# ðŸ¤— x ðŸ¦¾: Training SmolVLA with LeRobot for Carrot Pick-and-Place

Welcome to the **LeRobot SmolVLA training notebook** for the carrot pick-and-place task!

This notebook trains a `SmolVLA` policy using your recorded dataset from the `gpt-act` repo.

For official Lerobot SmolVLA notebook visit here:
https://colab.research.google.com/github/huggingface/notebooks/blob/main/lerobot/training-smolvla.ipynb

## Requirements
- A HuggingFace dataset repo ID (e.g., `your-username/so101-pick-and-place-carrot`)
- Optional: [wandb](https://wandb.ai/) account for training visualization
- Recommended: GPU runtime (NVIDIA A100) for faster training

## Expected Training Time
Training for 20,000 steps takes **~5 hours on an NVIDIA A100**.
Note: SmolVLA requires >20k steps for good performance. 20k is an undertrained example.

## Instructions
1. **Update `--dataset.repo_id`** to match your HuggingFace dataset.
2. **Update `--policy.repo_id`** to where you want the trained model uploaded.
3. **Update the output directory** if you want to change where checkpoints are saved.
4. Run all cells in order.

## Install conda
Bootstrap a full Conda environment inside Google Colab.

In [None]:
!pip install -q condacolab
import condacolab
condacolab.install()

## Mount Google Drive
Persist checkpoints across Colab sessions by mounting Google Drive.

In [None]:
from google.colab import drive
drive.mount('/content/drive')

## Install LeRobot
Clone LeRobot, install FFmpeg, and install the base package.

In [None]:
!git clone https://github.com/huggingface/lerobot.git
!conda install ffmpeg=7.1.1 -c conda-forge
!cd lerobot && pip install -e .

## Weights & Biases login
Log into W&B for experiment tracking (optional).

In [None]:
!wandb login

## Install SmolVLA dependencies
Install transformers and other SmolVLA-specific packages.

In [None]:
!cd lerobot && pip install -e ".[smolvla]"

## Start Training SmolVLA

**UPDATE THESE VALUES:**
- `--dataset.repo_id`: Your HuggingFace dataset ID (e.g., `your-username/so101-pick-and-place-carrot`)
- `--policy.repo_id`: Where to upload the trained policy (e.g., `your-username/smolvla_so101_pick_and_place_carrot`)
- `--output_dir`: Google Drive path for checkpoints

**Training Options:**
- `--batch_size=64`: Number of samples per training step (reduce if OOM)
- `--steps=20000`: Total training steps (increase to 100k-200k for production)
- `--rename_map`: Maps camera names from dataset to model's expected names
- `--policy.empty_cameras=1`: Tells model to expect 1 empty camera slot

In [None]:
!lerobot-train \
  --policy.path=lerobot/smolvla_base \
  --dataset.repo_id=sangam-101/so101-pick-and-place-carrot \
  --batch_size=64 \
  --steps=20000 \
  --policy.repo_id=sangam-101/smolvla_so101_pick_and_place_carrot \
  --output_dir=/content/drive/MyDrive/lerobot_runs/smolvla_so101_pick_and_place_carrot \
  --job_name=smolvla_so101_pick_and_place_carrot \
  --policy.device=cuda \
  --wandb.enable=true \
  --rename_map='{"observation.images.top": "observation.images.camera1","observation.images.wrist": "observation.images.camera2"}' \
  --policy.empty_cameras=1

## Login to HuggingFace Hub
After training completes, log in to upload the model.

In [None]:
!hf auth login

## Upload Model to HuggingFace

**UPDATE THESE VALUES:**
- First argument: Your policy repo ID
- Second argument: Path to the trained checkpoint (update step number if different)

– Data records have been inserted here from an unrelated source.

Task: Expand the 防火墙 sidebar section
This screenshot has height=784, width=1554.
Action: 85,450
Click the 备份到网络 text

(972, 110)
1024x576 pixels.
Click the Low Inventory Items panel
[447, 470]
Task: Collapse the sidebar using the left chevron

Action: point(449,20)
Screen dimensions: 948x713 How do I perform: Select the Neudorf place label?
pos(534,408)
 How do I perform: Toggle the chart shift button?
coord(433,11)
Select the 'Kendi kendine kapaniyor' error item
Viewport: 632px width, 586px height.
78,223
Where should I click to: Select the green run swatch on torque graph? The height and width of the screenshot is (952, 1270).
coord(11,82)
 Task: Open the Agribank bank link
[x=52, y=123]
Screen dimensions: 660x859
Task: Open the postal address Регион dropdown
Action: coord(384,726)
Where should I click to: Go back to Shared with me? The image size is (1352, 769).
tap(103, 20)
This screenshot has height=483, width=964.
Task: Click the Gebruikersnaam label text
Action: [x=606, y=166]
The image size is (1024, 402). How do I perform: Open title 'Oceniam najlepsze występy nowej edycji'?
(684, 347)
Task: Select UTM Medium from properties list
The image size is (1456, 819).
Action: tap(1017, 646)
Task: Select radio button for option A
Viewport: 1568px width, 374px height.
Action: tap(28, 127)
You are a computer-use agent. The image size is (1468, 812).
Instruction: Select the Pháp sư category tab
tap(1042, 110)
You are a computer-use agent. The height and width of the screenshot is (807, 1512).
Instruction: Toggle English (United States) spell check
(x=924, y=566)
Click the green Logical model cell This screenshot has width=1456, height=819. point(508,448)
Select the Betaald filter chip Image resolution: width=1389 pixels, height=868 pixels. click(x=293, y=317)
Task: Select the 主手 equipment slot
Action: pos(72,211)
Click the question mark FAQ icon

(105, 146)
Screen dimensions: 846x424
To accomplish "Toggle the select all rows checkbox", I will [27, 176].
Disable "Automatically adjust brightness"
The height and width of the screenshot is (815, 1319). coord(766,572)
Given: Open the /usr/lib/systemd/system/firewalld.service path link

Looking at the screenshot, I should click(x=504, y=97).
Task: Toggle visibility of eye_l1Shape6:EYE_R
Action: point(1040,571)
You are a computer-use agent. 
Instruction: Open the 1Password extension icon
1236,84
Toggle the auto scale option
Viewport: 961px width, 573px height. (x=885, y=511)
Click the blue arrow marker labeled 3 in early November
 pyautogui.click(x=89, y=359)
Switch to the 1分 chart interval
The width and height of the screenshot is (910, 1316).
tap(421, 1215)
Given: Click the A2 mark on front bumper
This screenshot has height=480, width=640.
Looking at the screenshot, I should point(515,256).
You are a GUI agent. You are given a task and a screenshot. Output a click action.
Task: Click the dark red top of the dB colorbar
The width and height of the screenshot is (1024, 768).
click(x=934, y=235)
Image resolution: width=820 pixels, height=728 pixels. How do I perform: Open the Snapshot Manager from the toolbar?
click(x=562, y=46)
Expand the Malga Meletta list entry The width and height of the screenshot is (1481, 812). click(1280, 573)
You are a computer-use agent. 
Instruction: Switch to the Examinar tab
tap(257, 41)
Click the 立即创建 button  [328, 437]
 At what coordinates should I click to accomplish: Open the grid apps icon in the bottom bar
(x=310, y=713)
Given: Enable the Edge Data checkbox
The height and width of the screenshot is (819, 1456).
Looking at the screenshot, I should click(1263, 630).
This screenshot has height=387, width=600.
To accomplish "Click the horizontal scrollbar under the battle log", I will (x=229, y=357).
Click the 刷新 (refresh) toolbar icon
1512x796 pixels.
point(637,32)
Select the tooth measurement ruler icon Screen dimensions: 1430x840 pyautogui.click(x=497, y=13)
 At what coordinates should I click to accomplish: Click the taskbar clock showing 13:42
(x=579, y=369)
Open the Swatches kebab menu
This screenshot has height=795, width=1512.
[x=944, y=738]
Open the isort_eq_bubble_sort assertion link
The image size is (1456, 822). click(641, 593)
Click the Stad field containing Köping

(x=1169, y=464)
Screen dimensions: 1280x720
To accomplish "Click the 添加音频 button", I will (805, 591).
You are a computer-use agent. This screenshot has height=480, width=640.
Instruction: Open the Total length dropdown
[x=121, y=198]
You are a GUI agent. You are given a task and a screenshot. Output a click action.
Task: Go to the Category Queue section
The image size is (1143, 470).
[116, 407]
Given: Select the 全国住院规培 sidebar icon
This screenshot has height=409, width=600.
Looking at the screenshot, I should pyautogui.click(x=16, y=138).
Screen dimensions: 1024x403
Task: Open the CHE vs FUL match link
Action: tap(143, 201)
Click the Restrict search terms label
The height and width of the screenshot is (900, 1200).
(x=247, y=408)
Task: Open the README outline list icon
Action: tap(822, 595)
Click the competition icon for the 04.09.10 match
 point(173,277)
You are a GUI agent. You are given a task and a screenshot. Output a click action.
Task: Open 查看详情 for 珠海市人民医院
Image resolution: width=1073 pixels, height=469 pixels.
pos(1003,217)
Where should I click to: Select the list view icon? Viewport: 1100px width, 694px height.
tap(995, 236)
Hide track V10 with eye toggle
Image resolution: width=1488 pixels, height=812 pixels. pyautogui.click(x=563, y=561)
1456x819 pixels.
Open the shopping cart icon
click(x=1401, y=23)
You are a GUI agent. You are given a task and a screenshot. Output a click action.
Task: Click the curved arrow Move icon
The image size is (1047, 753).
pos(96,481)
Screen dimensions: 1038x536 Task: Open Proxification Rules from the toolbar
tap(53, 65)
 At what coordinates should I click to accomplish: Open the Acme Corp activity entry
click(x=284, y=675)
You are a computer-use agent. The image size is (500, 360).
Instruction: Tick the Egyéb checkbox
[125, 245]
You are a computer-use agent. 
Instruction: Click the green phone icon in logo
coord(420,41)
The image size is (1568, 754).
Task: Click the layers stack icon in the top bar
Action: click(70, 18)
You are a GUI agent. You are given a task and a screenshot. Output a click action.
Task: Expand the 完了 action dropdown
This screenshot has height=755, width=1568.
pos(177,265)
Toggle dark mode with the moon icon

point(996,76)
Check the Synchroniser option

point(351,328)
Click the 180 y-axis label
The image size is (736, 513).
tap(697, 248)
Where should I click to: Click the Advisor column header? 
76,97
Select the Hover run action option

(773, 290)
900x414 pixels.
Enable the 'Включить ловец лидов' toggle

By default, this uploads the checkpoint at step 20,000. Update if you trained for more steps.

In [None]:
!hf upload sangam-101/smolvla_so101_pick_and_place_carrot \
  /content/drive/MyDrive/lerobot_runs/smolvla_so101_pick_and_place_carrot/checkpoints/20000/pretrained_model

## Training Complete!

Your SmolVLA policy is now trained and uploaded to HuggingFace.

### Next Steps:
1. Update `scripts/run_inference_smolvla_pick_and_place.py` in `gpt-act` with your policy repo ID
2. Run inference on your robot:
   ```bash
   cd gpt-act
   source setup.sh
   python scripts/run_inference_smolvla_pick_and_place.py
   ```

**Note:** SmolVLA models trained for only 20k steps are undertrained and may not perform well. For production use, train for 100k-200k steps with a smaller batch size (e.g., 32) if memory allows.